Physical activity is among the most thoroughly studied and consistently validated health interventions available to humanity. Its benefits extend across nearly every major chronic disease category — cardiovascular disease, type 2 diabetes, several cancers, depression, cognitive decline, musculoskeletal disorders, and all-cause mortality. Its cost is minimal. Its side effects are overwhelmingly positive. And yet it remains dramatically underutilized as a public health intervention, with global physical inactivity rates either stagnant or rising in most regions.

A perspective published in Nature Medicine argues that the core problem is not a lack of evidence but a failure of framing and implementation. Physical activity has been treated primarily as a matter of individual lifestyle choice — a recommendation from a doctor, a gym membership, a New Year's resolution — rather than as a population-level intervention deserving the infrastructure investment, behavioral science support, and policy attention we devote to other proven health interventions like vaccination or smoking cessation.

The Evidence Base

The epidemiological evidence linking physical inactivity to chronic disease is now so robust that it has moved from association to near-certain causality. Prospective cohort studies following millions of people over decades consistently find that those meeting physical activity guidelines — roughly 150 minutes of moderate-intensity activity weekly, or equivalent — experience dramatically lower rates of cardiovascular disease, type 2 diabetes, and all-cause mortality than inactive peers.

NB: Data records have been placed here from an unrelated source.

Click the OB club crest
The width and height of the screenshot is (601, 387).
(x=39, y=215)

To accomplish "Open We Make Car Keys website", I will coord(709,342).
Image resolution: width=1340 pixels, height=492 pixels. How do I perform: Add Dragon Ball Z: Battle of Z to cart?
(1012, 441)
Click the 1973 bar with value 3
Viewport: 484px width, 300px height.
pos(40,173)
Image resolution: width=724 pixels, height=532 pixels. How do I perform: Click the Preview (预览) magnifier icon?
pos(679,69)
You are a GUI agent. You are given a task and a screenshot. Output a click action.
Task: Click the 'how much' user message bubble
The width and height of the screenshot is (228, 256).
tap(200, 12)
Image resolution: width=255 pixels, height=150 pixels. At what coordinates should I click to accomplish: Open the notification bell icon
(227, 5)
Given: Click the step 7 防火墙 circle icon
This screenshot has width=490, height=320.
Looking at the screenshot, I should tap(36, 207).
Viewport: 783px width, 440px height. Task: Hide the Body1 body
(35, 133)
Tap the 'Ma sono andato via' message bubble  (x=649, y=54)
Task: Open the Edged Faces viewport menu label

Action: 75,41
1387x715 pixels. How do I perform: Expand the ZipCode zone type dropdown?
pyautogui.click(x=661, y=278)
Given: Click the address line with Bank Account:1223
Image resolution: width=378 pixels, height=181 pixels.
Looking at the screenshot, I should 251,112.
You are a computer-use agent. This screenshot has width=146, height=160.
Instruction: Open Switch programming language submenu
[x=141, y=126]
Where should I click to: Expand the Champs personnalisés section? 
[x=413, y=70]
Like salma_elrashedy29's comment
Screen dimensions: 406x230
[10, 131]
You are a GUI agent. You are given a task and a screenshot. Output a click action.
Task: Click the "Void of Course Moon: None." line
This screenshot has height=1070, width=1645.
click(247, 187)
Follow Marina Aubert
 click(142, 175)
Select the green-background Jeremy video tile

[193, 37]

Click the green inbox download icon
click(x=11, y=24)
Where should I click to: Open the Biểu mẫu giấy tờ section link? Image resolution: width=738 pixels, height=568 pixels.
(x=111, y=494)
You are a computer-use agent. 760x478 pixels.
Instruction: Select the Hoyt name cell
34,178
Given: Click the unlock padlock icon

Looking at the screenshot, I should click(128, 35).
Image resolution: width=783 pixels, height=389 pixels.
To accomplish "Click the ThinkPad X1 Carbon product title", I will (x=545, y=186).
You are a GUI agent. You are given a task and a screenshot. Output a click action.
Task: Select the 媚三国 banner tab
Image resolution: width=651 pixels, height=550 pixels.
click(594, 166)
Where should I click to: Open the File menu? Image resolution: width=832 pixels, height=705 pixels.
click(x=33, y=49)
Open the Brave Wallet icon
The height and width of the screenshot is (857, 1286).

The dose-response relationship is well-characterized: even small increases in activity from a sedentary baseline produce substantial health gains, and there is no upper threshold below which increasing activity provides no additional benefit. The evidence is particularly strong for mental health outcomes, with regular physical activity demonstrating efficacy comparable to antidepressant medication for mild to moderate depression in several clinical trials — at zero pharmacological cost and with uniquely positive side effects.